§ PROBLEM REQUIREMENTS
Give back an exact copy of the lines in the records below, from the line that has "Image resolution: width=503" through the line that has "Given: Click the 906.97% increase figure", and nothing besides.

§ DATA RECORDS
# # # # # # #
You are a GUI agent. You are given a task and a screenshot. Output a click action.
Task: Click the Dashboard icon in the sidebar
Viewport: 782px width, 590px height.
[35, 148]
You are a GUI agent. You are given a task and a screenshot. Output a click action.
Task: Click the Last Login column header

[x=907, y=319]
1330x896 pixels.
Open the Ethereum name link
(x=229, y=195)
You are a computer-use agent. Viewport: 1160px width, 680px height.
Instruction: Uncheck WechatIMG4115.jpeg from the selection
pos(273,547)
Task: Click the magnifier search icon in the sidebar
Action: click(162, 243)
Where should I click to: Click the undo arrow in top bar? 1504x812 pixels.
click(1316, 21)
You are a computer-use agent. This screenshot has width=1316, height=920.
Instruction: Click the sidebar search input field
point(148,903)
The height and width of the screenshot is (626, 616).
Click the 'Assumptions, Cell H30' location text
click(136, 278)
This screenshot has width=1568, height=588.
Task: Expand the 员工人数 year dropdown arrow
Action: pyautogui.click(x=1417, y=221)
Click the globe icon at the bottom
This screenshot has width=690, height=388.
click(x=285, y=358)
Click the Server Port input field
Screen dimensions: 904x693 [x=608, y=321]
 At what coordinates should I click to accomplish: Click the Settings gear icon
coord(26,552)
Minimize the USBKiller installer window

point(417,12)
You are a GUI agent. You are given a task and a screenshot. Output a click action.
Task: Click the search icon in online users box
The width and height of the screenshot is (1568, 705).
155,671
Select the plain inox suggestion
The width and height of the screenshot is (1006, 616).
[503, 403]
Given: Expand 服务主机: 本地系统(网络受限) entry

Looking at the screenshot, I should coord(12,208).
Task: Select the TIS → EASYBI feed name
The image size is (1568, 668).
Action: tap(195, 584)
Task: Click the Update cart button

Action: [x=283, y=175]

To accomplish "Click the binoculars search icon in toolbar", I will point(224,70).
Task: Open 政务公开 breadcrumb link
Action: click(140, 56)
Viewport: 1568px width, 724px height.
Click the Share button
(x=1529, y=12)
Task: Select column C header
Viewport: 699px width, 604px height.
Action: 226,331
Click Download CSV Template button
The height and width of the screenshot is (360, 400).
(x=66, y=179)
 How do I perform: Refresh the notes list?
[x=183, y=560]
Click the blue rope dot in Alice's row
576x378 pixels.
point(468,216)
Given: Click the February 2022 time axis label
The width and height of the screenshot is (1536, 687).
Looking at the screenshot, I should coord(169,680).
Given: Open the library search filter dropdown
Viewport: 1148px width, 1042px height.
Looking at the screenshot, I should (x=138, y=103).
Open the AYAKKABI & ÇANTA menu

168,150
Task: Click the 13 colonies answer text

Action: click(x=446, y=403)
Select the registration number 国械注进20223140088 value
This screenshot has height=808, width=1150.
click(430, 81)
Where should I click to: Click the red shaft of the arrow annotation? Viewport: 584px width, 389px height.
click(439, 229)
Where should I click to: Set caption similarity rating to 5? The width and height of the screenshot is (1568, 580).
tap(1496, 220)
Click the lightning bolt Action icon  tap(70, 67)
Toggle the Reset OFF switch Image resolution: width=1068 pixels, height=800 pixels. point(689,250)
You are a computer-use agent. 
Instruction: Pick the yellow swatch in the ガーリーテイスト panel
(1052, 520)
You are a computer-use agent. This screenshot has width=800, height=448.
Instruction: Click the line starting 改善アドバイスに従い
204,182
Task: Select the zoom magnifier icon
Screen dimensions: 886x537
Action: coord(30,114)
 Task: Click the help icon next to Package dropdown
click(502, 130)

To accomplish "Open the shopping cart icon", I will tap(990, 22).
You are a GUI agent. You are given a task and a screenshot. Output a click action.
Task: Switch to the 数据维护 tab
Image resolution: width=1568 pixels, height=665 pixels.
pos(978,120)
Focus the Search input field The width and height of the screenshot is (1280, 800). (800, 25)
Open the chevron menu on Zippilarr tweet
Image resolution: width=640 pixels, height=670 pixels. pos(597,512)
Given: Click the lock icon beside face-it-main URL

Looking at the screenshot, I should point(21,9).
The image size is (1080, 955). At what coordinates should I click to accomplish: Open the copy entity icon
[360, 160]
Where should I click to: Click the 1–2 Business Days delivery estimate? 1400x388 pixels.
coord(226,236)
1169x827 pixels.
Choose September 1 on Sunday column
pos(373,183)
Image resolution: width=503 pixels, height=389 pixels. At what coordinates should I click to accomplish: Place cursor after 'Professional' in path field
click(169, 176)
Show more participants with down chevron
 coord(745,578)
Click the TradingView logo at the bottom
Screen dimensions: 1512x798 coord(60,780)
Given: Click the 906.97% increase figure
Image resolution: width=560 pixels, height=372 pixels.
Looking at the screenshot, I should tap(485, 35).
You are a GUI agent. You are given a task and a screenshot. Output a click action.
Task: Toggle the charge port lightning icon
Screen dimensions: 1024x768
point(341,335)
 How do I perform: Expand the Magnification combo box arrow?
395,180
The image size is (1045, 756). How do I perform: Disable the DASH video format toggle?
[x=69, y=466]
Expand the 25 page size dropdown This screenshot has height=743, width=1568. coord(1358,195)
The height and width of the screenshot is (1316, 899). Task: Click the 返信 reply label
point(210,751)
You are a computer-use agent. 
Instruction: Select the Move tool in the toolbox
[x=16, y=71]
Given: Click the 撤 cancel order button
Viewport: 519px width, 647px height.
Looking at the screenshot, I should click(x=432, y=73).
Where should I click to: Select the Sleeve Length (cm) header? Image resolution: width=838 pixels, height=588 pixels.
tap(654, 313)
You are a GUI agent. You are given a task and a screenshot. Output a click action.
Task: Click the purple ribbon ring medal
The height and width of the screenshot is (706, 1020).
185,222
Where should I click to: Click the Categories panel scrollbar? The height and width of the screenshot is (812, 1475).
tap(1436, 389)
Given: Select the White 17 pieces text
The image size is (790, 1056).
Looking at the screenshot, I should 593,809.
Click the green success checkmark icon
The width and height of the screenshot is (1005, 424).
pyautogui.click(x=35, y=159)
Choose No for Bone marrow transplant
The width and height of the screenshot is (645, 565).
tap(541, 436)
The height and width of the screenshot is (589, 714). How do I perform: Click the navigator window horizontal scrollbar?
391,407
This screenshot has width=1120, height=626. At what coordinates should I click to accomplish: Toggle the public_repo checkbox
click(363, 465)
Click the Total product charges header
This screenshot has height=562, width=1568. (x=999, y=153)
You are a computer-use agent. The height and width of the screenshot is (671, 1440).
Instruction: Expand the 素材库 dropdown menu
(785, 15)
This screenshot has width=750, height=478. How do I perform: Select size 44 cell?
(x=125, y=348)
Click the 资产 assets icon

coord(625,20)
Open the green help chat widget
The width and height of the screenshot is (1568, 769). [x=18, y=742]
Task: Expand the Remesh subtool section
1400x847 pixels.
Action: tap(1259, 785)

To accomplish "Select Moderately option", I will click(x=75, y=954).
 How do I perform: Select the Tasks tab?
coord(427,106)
# # # # # # #
§ TASK RESPONSE
Image resolution: width=503 pixels, height=389 pixels. At what coordinates should I click to accomplish: Place cursor after 'Professional' in path field
click(169, 176)
Show more participants with down chevron
 coord(745,578)
Click the TradingView logo at the bottom
Screen dimensions: 1512x798 coord(60,780)
Given: Click the 906.97% increase figure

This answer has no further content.